Casey Hammond, acting Interior assistant secretary for land and minerals management, asserted President Trump "right-sized" the monuments when he cut nearly 2 million acres of lands from the sites in a pair of 2017 presidential proclamations — as well as the excluded federal lands (E&E News PM, Dec. 4, 2017).

Advertisement

Today’s "decisions mark an important moment in Utah’s history by providing certainty to local communities, business owners, permittees, and the recreating public on what activities are appropriate for those public lands," Hammond said on a teleconference with reporters. "With these decisions, we are advancing our goals to restore trust and be a good neighbor."

Both records of decision (ROD) published today remain largely unchanged from drafts first published by BLM officials last year (Greenwire, Aug. 23, 2019).

House Natural Resources Chairman Raúl Grijalva (D-Ariz.) has previously slammed the proposed management plans as a "cynical attempt" to codify reduced monument boundaries, despite ongoing legal challenges, and ordered Interior Secretary David Bernhardt to halt the management process (Greenwire, July 26, 2019; E&E News PM, Nov. 18, 2019).

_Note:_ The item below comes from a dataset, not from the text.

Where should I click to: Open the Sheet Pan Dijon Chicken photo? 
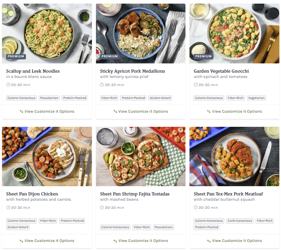point(47,156)
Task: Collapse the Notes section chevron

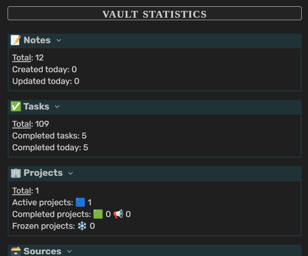Action: click(59, 40)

Grijalva reiterated those views today, asserting that he expects the U.S. District Court for the District of Columbia to find Trump exceeded his authority when he slashed the size of the monuments.

"President Trump’s campaign to dismantle our national monuments is illegal and unpopular, and the courts are going to overturn it," Grijalva said. "This president is willing to inflict lasting damage on our country to benefit his industry boosters, and anyone who invests a dollar in drilling or digging in the newly opened areas should be prepared to lose their bet against public opinion and the strength of our legal system."

Native American tribes and environmental organizations filed lawsuits challenging Trump’s proclamation, arguing that only Congress may reduce or eliminate national monuments.

The lawsuits argue that while the Antiquities Act of 1906 permits the president to set aside federal lands to protect areas of cultural, scientific or historic interest, it does not permit the executive branch to undo those actions.

But Hammond rejected suggestions that Interior should have waited for the lawsuits to reach completion.

"It’s important to note that if we stopped and waited for every piece of litigation to be resolved we would never be able to do much of anything around here," Hammond said. "It’s our responsibility to continue the planning process while the legal process works itself out."

Southern Utah Wilderness Alliance Wildlands Director Neal Clark characterized the management plans as the "the lowest common denominator for BLM stewardship of the irreplaceable cultural, paleontological and biological resources."

"At Bears Ears, we expect that the litigation brought by Native American tribes, conservation and scientific organization, and businesses challenging Trump’s unlawful attack on this monument will succeed and the management plan will be thrown out," he added.